Predator: Badlands

 

Dans le futur sur une planète lointaine, un jeune Predator, exclu de son clan, trouve une alliée improbable en la personne de Thia et entreprend un voyage en territoire hostile, à la recherche de l'adversaire ultime. 



 

 

 

Nouvelle entrée dans l’univers Predator, ‘Predator: Badlands’ mettra tout le monde d’accord sur un point : Elle Fanning est incroyable ! La jeune actrice y interprète habilement deux rôles diamétralement opposés.


Loin du film de 1987, cette nouvelle itération développe le lore et emmène la série vers de nouvelles frontières.


Après l’intimiste ‘Prey’, Dan Trachtenberg revient avec un film plus bigger than life que ce à quoi il nous avait habitués. La prouesse du cinéaste est de transformer un antagoniste d’une saga vieillissante en un protagoniste plutôt… attachant. Sous son vernis de monstre se cache en réalité un être doué d’empathie. Ça ne plaira par contre pas à tout le monde.


Même si ‘Predator: Badlands’ n’est pas le film tant attendu par la fanbaseon peut regretter une certaine prévisibilité et un humour omniprésent Trachtenberg démontre une véritable ingéniosité en parvenant à réanimer une franchise comateuse.


Note : 

Critique : Goupil

Autre critique, autre point de vue – Predator – Badlands vu par le Professeur Grant :

Depuis Prey, Dan Trachtenberg s’est imposé comme ce qui pouvait arriver de plus salutaire à une saga Predator longtemps en pilotage automatique. Retour aux fondamentaux, compréhension intime du mythe Yautja, sens du rythme : le réalisateur avait déjà montré qu’il savait où poser la caméra et pourquoi. Son programme de courts Killer of the Killers faisait office d’apéritif sanglant, ludique et référencé. Predator : Badlands devait être le plat de résistance.

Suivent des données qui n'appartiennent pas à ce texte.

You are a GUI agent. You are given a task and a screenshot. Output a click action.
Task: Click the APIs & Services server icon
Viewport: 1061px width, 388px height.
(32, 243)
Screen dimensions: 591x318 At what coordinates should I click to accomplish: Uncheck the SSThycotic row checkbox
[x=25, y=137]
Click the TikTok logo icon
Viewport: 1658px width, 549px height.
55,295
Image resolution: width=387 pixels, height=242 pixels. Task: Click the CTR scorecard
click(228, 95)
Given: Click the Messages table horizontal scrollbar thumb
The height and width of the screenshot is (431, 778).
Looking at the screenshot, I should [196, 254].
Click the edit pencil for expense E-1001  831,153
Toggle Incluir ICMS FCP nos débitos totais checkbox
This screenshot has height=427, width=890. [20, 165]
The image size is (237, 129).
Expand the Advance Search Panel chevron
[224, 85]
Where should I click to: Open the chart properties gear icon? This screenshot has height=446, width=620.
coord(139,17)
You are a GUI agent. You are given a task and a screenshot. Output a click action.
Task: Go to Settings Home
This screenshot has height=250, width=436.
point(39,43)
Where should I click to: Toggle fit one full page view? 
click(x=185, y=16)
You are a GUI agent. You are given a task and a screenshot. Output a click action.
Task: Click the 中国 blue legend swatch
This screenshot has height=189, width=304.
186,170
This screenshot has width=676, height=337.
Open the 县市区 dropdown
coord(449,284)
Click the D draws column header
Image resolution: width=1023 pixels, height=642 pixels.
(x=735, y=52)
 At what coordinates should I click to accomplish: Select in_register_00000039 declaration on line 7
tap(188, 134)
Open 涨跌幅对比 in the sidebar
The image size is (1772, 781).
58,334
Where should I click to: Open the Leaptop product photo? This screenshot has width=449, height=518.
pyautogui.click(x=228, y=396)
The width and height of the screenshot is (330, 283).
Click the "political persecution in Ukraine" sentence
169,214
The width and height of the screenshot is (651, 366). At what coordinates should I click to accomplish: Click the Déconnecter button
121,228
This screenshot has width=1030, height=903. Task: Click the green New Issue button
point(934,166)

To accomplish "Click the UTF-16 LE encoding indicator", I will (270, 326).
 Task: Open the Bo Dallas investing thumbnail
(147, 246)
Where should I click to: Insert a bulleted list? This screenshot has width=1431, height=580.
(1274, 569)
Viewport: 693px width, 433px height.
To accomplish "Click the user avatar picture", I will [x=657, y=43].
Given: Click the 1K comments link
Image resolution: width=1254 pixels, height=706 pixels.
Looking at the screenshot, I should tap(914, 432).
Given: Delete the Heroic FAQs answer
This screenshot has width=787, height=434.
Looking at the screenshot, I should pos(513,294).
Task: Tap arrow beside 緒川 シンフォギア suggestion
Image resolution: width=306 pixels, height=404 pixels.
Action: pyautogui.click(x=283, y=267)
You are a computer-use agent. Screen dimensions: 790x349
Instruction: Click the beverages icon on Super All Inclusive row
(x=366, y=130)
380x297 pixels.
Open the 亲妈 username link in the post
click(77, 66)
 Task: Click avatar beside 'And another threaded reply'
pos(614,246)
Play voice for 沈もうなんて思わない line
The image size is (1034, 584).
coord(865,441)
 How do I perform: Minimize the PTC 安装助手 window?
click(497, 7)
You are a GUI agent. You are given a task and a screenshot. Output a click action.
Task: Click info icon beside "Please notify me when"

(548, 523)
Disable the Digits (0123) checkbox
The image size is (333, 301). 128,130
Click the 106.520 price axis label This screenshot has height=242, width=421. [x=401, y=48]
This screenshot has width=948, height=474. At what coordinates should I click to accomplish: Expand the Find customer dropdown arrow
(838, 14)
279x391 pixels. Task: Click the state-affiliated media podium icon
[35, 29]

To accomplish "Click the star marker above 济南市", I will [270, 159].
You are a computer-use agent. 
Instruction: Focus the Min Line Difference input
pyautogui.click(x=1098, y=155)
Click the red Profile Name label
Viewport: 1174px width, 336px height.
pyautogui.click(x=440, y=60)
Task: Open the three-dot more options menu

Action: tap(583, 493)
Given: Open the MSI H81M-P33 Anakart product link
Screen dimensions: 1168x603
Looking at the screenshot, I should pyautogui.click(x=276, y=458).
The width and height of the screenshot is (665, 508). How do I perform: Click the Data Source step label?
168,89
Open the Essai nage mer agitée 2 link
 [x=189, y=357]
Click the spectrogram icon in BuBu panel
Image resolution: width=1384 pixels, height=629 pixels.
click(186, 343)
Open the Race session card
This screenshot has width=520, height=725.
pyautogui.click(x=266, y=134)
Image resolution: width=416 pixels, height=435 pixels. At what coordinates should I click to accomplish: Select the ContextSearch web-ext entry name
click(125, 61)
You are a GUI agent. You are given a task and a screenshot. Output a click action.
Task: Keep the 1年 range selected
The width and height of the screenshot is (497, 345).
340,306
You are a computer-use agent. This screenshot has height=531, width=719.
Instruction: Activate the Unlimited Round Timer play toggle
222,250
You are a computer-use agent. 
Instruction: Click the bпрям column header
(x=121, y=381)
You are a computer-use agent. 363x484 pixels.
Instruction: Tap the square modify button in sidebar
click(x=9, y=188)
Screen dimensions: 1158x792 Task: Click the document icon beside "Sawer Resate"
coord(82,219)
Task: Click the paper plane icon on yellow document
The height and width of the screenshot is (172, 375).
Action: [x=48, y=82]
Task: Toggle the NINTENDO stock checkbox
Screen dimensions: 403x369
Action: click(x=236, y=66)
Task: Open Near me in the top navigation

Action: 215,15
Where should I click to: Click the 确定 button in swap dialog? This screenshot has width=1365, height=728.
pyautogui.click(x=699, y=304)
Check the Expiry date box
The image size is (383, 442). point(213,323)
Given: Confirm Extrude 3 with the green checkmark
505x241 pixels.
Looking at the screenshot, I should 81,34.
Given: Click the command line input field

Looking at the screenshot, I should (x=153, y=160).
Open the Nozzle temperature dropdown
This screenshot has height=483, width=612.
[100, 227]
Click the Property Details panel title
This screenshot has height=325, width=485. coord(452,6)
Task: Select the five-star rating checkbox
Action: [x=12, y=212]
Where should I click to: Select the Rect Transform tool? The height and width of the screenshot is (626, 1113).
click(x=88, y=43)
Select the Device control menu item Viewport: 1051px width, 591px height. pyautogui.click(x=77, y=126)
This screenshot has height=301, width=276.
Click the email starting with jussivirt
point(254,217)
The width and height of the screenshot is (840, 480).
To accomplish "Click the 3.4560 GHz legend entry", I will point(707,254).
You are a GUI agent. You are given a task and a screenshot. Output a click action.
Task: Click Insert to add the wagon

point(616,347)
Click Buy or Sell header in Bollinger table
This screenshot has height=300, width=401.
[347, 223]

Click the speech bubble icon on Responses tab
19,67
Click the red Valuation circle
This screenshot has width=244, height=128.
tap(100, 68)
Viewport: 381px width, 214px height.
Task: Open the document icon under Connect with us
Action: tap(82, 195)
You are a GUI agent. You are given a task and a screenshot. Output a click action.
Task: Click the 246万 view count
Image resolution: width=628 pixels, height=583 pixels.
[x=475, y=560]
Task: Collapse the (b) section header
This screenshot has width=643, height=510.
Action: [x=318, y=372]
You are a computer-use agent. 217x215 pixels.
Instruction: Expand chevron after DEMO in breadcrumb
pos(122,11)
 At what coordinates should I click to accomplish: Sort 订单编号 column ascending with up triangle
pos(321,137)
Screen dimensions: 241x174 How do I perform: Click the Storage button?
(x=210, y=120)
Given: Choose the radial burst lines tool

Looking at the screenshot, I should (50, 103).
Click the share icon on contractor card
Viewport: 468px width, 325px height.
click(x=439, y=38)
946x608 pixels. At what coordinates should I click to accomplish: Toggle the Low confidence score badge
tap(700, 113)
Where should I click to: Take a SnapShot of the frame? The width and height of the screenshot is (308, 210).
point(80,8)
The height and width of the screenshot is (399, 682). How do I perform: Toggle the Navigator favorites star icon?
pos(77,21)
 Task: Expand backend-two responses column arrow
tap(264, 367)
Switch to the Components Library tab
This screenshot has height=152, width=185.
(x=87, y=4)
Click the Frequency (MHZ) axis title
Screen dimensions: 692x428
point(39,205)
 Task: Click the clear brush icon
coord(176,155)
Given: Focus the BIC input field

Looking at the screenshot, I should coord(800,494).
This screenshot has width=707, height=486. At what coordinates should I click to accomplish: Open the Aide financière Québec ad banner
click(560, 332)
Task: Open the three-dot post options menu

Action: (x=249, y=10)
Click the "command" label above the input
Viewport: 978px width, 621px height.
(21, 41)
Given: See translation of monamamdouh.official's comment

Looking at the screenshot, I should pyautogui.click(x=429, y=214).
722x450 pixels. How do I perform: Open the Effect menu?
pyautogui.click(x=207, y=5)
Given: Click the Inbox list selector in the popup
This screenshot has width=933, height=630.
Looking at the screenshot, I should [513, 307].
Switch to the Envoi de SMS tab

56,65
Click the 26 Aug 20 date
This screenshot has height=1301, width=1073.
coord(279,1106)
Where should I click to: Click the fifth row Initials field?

Le film ose des partis pris stimulants, à commencer par un recentrage radical du point de vue : suivre un Yautja, et qui plus est un Yautja jugé trop faible par son clan. L’identification semble d’abord compromise, avant de se construire, presque à contrechamp, par l’épreuve, la survie et l’adversité. L’idée est forte et fonctionne d’autant mieux que Trachtenberg place son chasseur sur une planète hostile et dépaysante au bestiaire foisonnant. Un terrain de jeu anxiogène parfaitement exploité.

Mais Badlands hésite à aller jusqu’au bout de son geste. En greffant au récit un acolyte robotisé aux traits d’Elle Fanning, bavard et explicatif, le film glisse insensiblement du survival tendu vers le buddy movie balisé. L’humour, parfois laborieux, et l’apparition d’une mascotte trop mignonne pour être honnête achèvent de lisser une proposition qui appelait davantage de radicalité. On aurait aimé un film plus mutique, plus physique, fondé sur la gestuelle, la stratégie, la pure mise en scène.

Reste une évidence, Predator : Badlands est impeccablement tenu. Mise en scène précise, effets spéciaux solides, rythme sans graisse ni temps mort. Un film efficace qui frôle l’audace sans jamais complètement s’y abandonner. Frustrant. Mais frustrant à un niveau que la saga n’avait plus atteint depuis longtemps.